Final considerations: {#Final-considerations:}

  • Python is case-sensitive upper- and lower-case letters are different. Name != name are different variables.

  • Use meaningful variable names

flabadab = 42
ewr_422_yY = 'Ahmed'
print(ewr_422_yY, 'is', flabadab, 'years old')

In [15]:

hola = 1

HOLA= 2
print(hola, HOLA)

1 2

Excercises {#Excercises}

  • What is the final value of position in the program below? (Try to predict the value without running the program, then check your prediction.)
initial = 'left'
position = initial
initial = 'right'

In [18]:

initial = 'left'
position = initial
initial = 'right'
print(initial, position)

right left
  • If you assign a = 123, what happens if you try to get the second digit of a via a[1]?

In [19]:

a = 123
a[1]

----------------------------------------------------------------------
TypeError                            Traceback (most recent call last)
<ipython-input-19-d77b277d0f9d> in <module>()
      1 a = 123
----> 2 a[1]

TypeError: 'int' object is not subscriptable
  • What does the following program print?
atom_name = 'carbon'
print('atom_name[1:3] is:', atom_name[1:3])

In [20]:

atom_name = 'carbon'
print('atom_name[1:3] is:', atom_name[1:3])

atom_name[1:3] is: ar

1.What does thing[low:high] do?

2.What does thing[low:] (without a value after the colon) do?

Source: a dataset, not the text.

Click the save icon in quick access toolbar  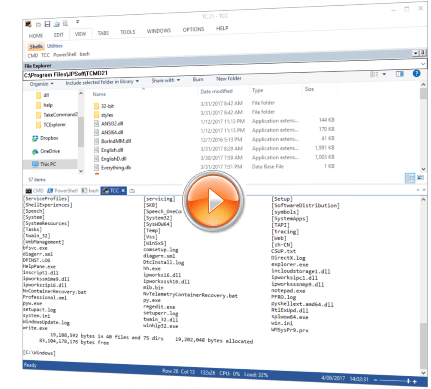[x=47, y=24]
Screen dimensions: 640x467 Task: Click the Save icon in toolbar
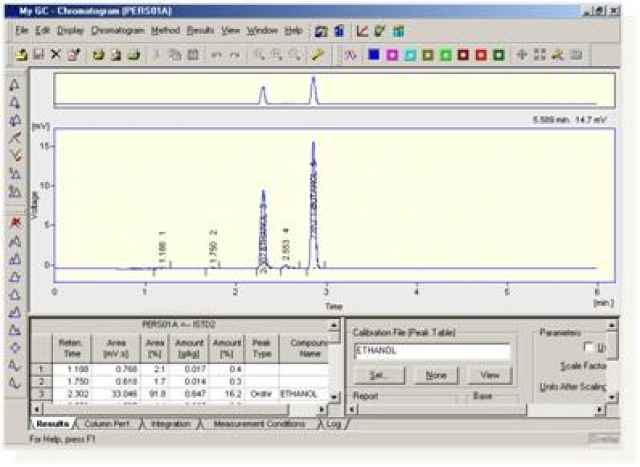click(38, 54)
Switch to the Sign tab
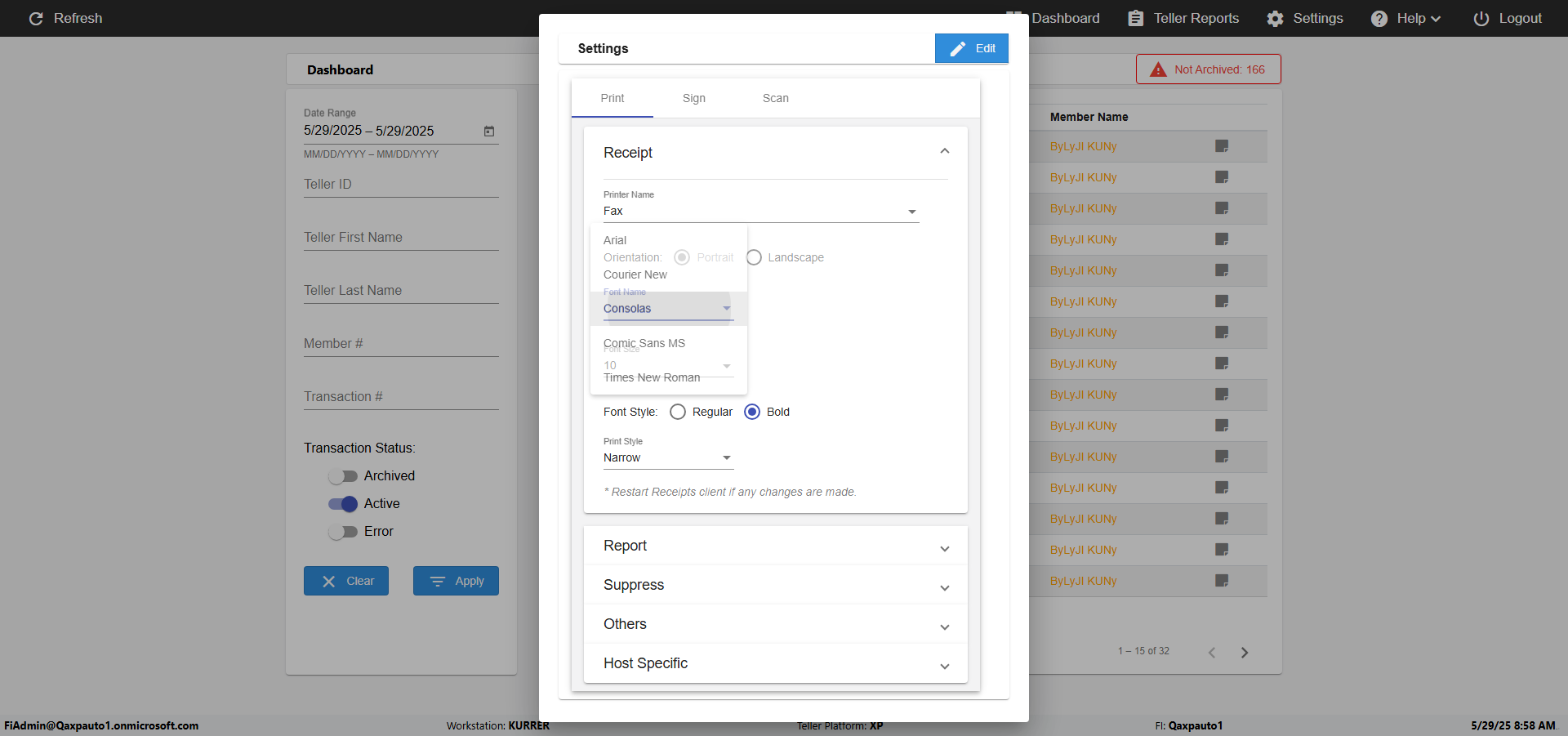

3.What does thing[:high] (without a value before the colon) do?

4.What does thing[:] (just a colon) do?

5.What does thing[number:some-negative-number] do?

6.What happens when you choose a high value which is out of range? (i.e., try atom_name[0:15])

KEY POINTS - Variable and Assignment {#KEY-POINTS---Variable-and-Assignment}

Use variables to store values.

Use print to display values.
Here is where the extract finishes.